FAQ

What is an MP?

The House of Commons is made up of around 650 Members of Parliament (MPs), each representing one constituency.

The Member of Parliament for Fylde can help you in the following ways:

What is the role of an MP?

The role of an MP is to represent his constituents at Westminster, regardless of whether or not they voted for him.

Parliamentary protocol dictates that Members of Parliament can only deal with issues raised by their own constituents.

Therefore, when writing to an MP, either via email or by letter, a full address is provided in order to verify you are indeed a constituent of Fylde.

What can my MP do to help me?

An MP can help you with all matters for which Parliament or central government is responsible, such as

  • Tax problems involving HMRC.
  • Problems dealt with by the DWP such as benefits, pensions and National Insurance.
  • Problems dealt with by the Home Office and UK Border Agency such as immigration.
  • Problems dealt with by the Department of Health such as hospitals and the National Health Service (NHS).
  • Problems dealt with by the Department for Education such as school closures and grants.

The MP is unable to settle private disputes with neighbours or employers, nor can he help in family arguments or consumer matters.

He cannot interfere with decisions made by the courts.

If your problem concerns the Local Authority (for example it is connected with services such as refuse collection, housing repairs or public lavatories), you should first contact your local Council or Councillor. Where possible, however, the MP will endeavour to help.

Your MP can help you to get in contact with your local councillor at your request.

Local government can be either unitary or two-tier. Unitary Councils manage all local authority services in their area. Lancashire is two-tier therefore the delivery of services is split between Lancashire County Council and Fylde Borough Council.

The county council manages services including schools, social services, strategic planning matters, highways, refuse and waste disposal sites, museums and libraries.

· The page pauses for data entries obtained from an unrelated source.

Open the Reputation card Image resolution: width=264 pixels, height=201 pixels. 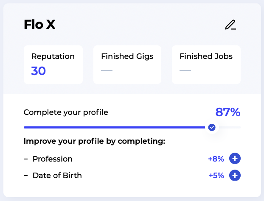tap(53, 64)
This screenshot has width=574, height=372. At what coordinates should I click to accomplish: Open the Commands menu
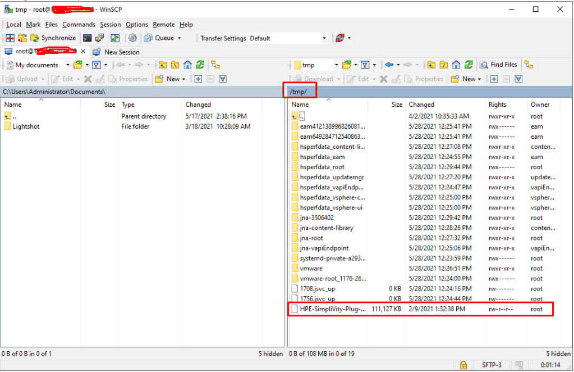click(79, 25)
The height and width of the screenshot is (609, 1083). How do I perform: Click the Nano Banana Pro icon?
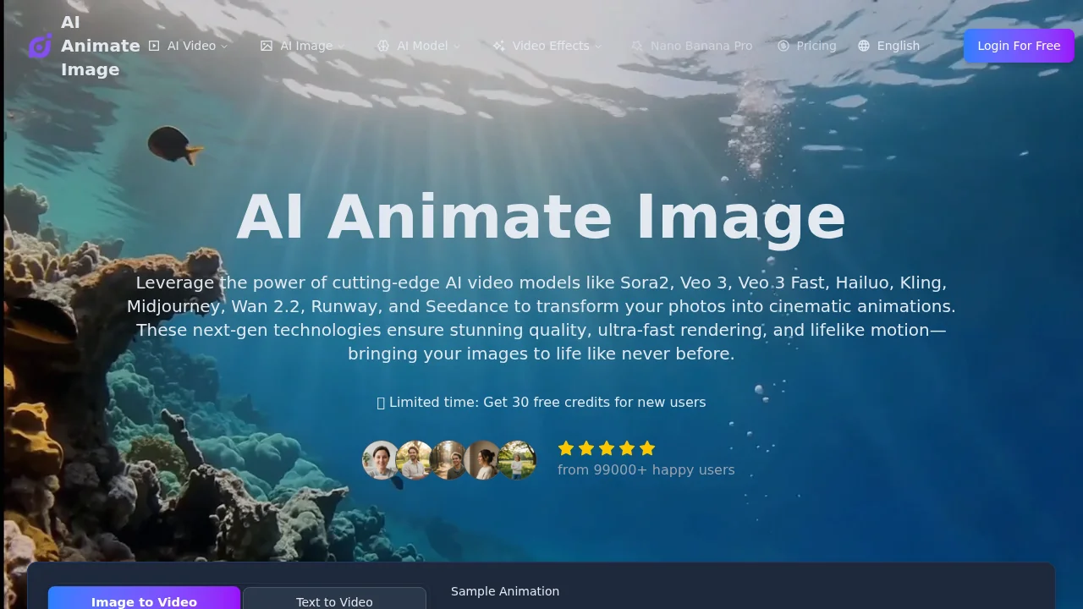tap(637, 46)
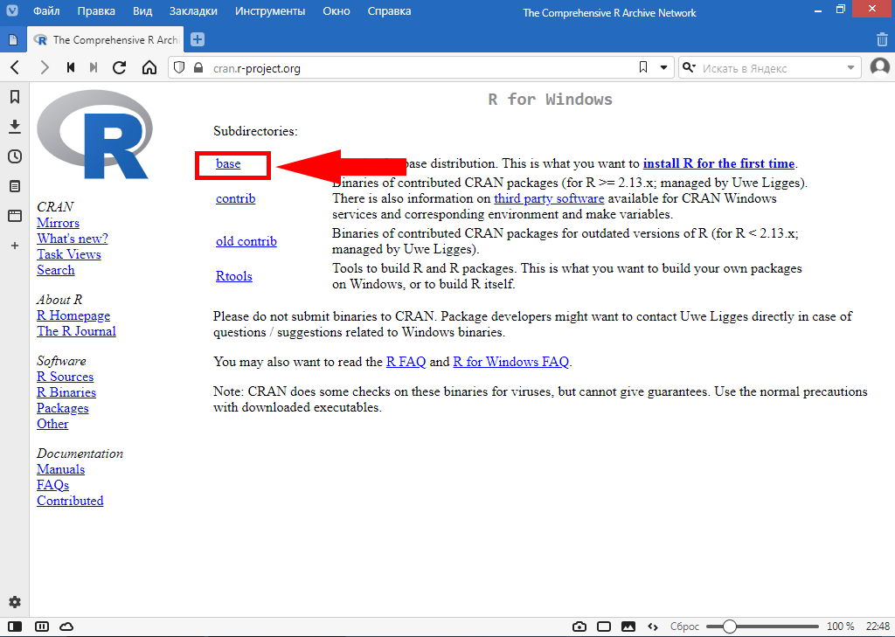Open the History panel clock icon

(x=14, y=156)
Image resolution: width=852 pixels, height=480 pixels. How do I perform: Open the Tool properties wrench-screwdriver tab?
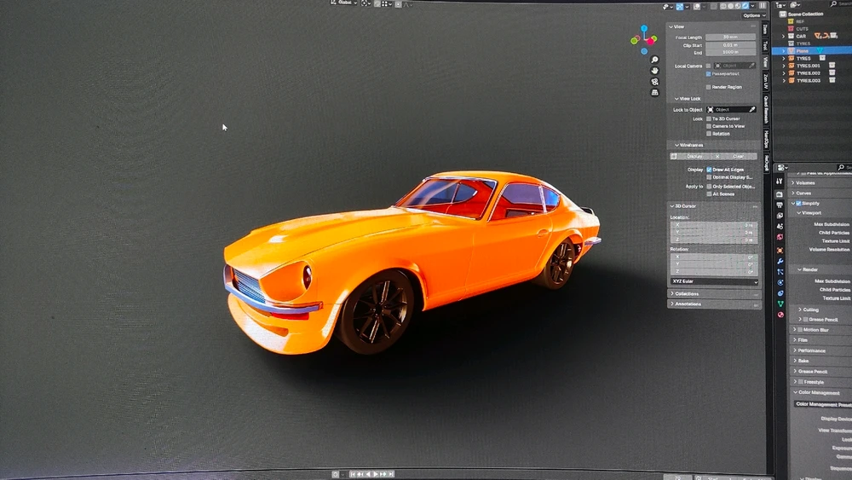pyautogui.click(x=780, y=182)
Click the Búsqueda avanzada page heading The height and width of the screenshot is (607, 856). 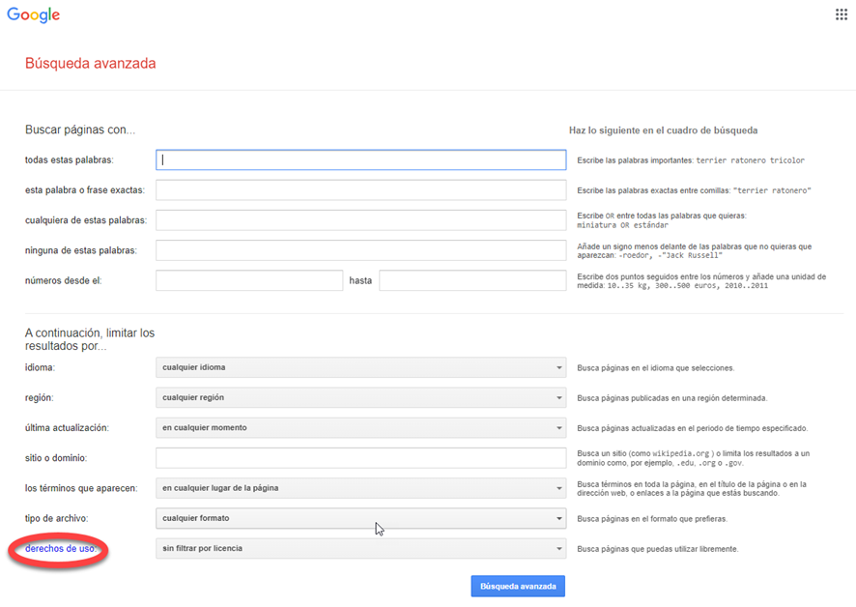pyautogui.click(x=90, y=64)
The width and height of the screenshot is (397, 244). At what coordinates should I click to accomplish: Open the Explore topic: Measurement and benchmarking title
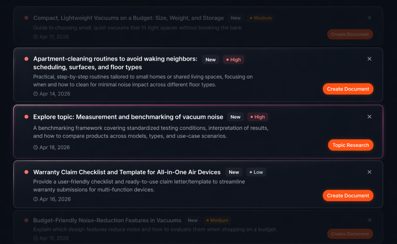point(128,117)
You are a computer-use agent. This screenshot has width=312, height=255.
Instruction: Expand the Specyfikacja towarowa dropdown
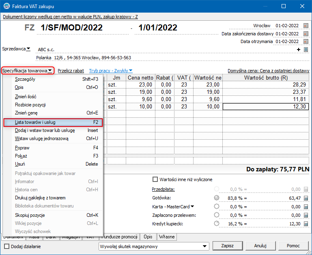[x=27, y=71]
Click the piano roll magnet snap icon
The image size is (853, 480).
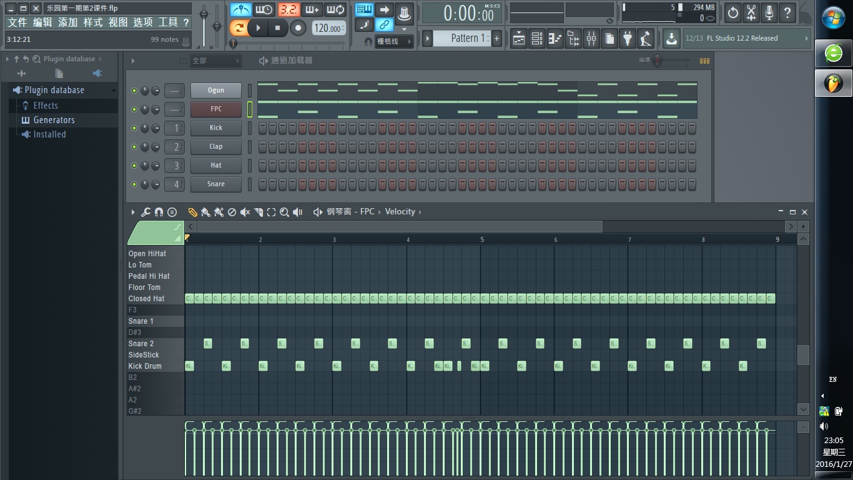[159, 212]
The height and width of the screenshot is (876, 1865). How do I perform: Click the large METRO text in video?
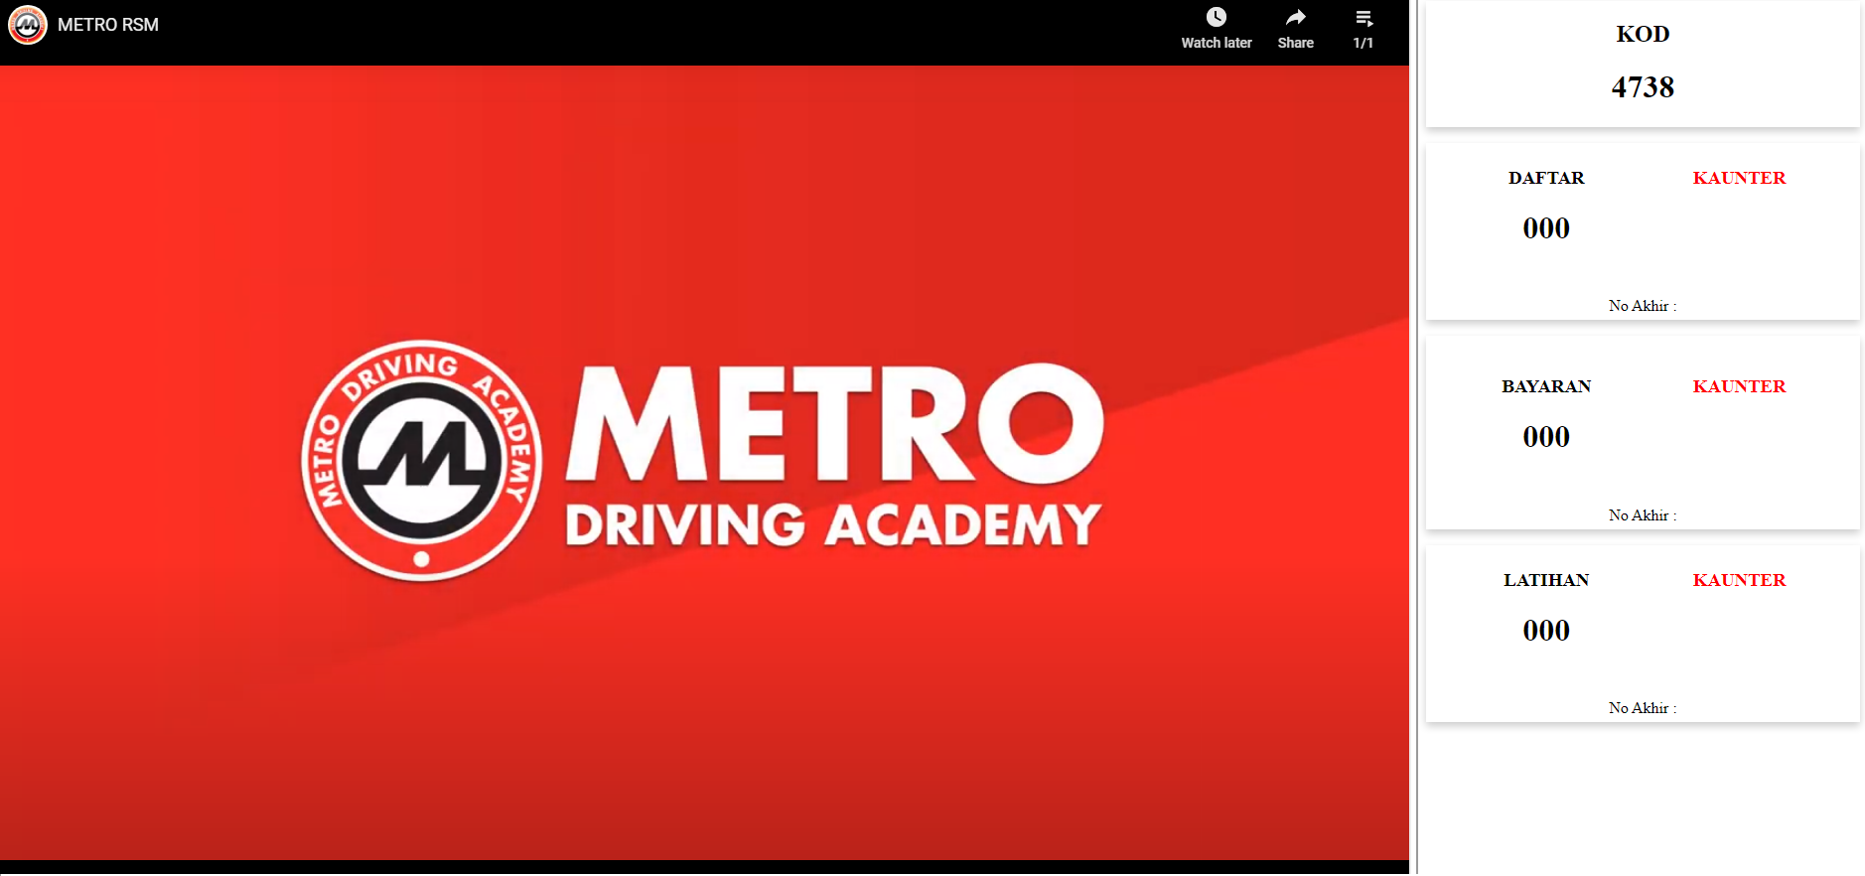click(834, 424)
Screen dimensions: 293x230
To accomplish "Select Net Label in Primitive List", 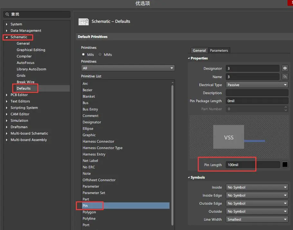I will pos(90,161).
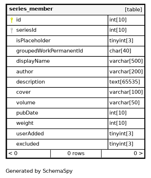The width and height of the screenshot is (151, 178).
Task: Click the displayName column row
Action: [x=76, y=62]
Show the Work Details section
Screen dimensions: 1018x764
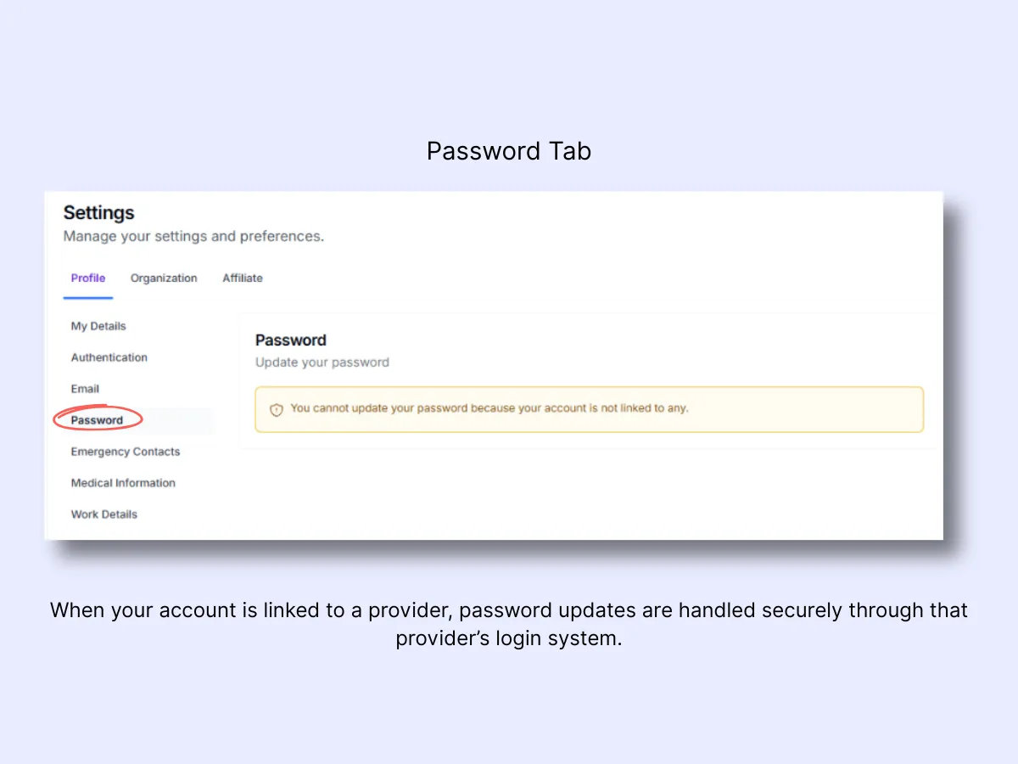point(104,514)
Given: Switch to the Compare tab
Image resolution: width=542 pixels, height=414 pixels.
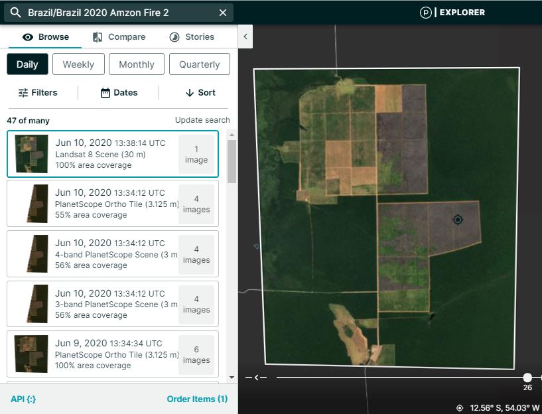Looking at the screenshot, I should click(x=119, y=36).
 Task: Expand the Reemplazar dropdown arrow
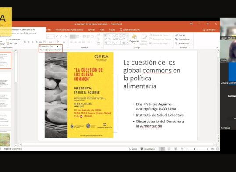click(191, 39)
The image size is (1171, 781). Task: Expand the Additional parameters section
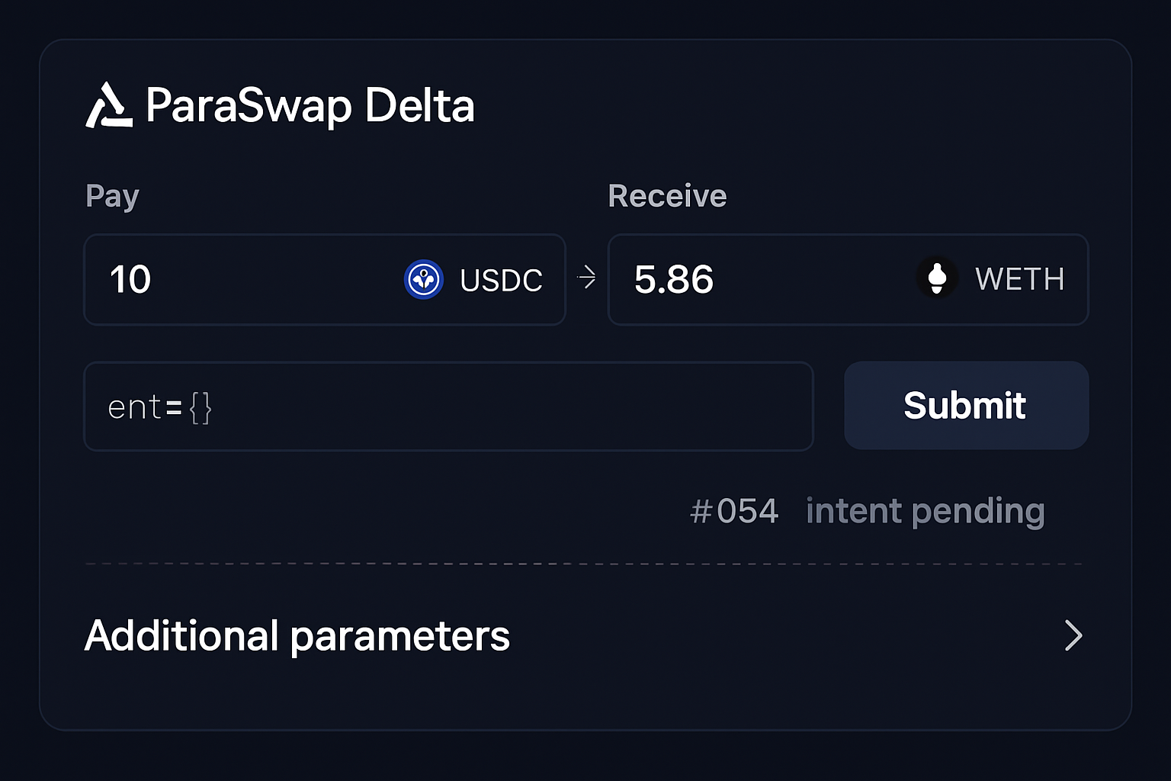tap(297, 635)
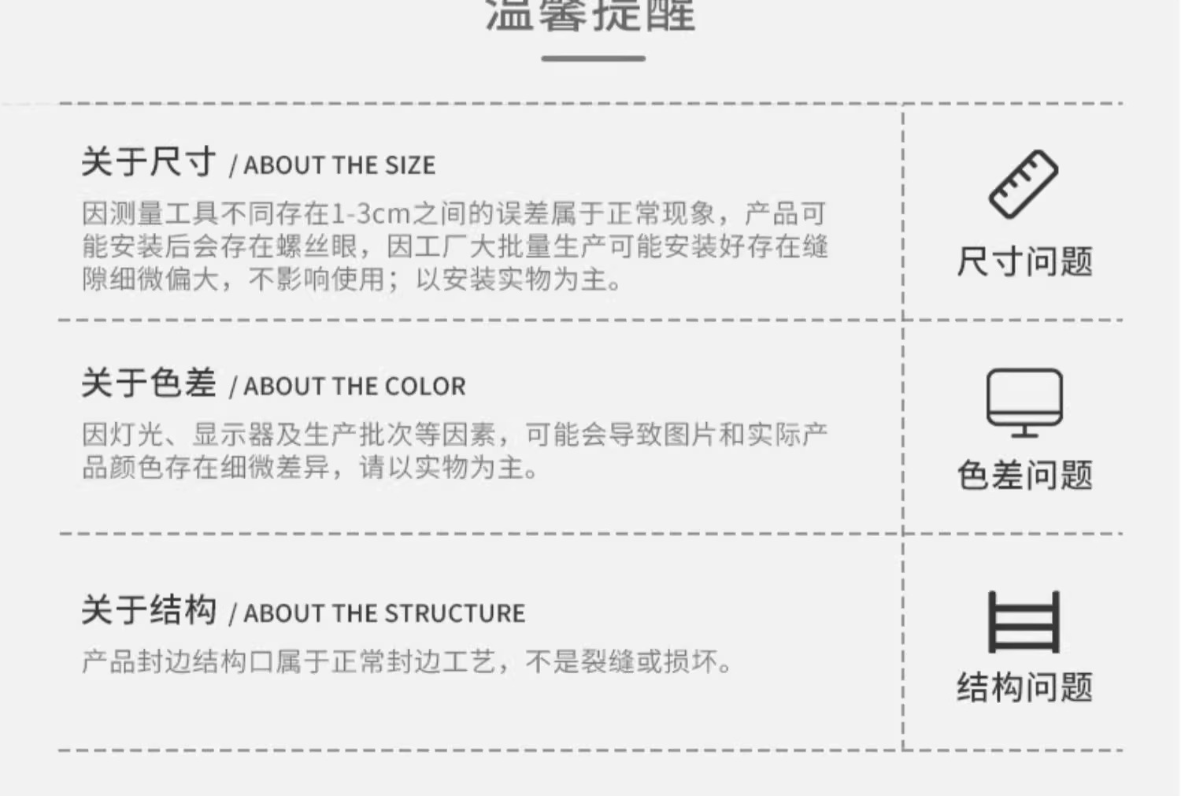This screenshot has height=796, width=1181.
Task: Click the 温馨提醒 page title
Action: [591, 16]
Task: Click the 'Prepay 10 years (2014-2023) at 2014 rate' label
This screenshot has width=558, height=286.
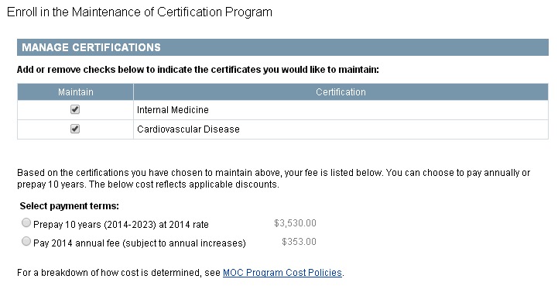Action: [121, 225]
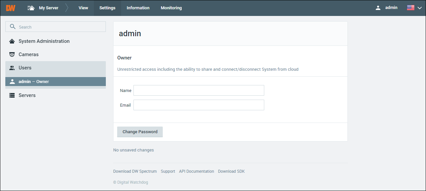
Task: Click the System Administration house icon
Action: (x=12, y=41)
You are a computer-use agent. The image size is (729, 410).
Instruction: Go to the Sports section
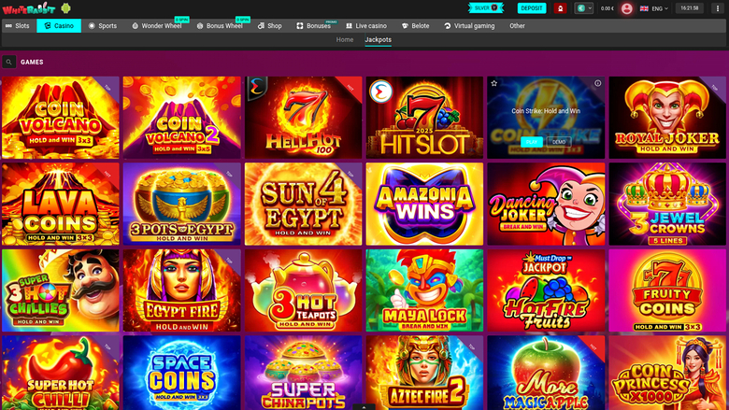(x=103, y=26)
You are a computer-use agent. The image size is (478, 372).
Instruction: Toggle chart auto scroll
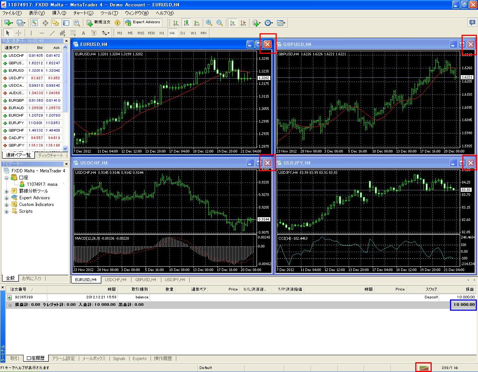pos(233,23)
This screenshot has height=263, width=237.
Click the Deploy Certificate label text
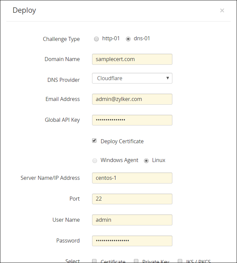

The borough council manages services including town planning, environmental health, housing, benefits, council tax collection, refuse collection and leisure facilities.

There are also parish and town councils. They are the most local level of government. They are independent but work closely with both us and district councils.

How does my MP deal with my problem?

Ways your MP could deal with problems of constituents would be:

  • A letter to the relevant department or official.
  • A letter to the Minister involved.

Many problems (but not all) can be solved in this way. The Minister may not be able to give the answer you want to hear but if the decision has been made in the correct way there may be little that he can do. If you feel there has been unnecessary delay or maladministration your MP may be able to take your case to the Parliamentary Ombudsman. The Ombudsman can only be approached through your MP; you cannot approach that office directly. The Health Service Ombudsman can provide similar help where the problem involves the NHS.

What else can my MP do?

An MP can speak in or stage debates in the House of Commons, he can table both oral and written questions or present Private Member’s Bills or petitions.

Some MPs do not sign Early Day Motions because they are concerned about the cost involved in their production, despite them having no legislative effect.

MPs also attend events and undertake visits of a non-party political character throughout the constituency.

Visiting schools, health services, local authorities, charities, voluntary groups and community gatherings represents the overwhelming proportion of an MPs constituency work.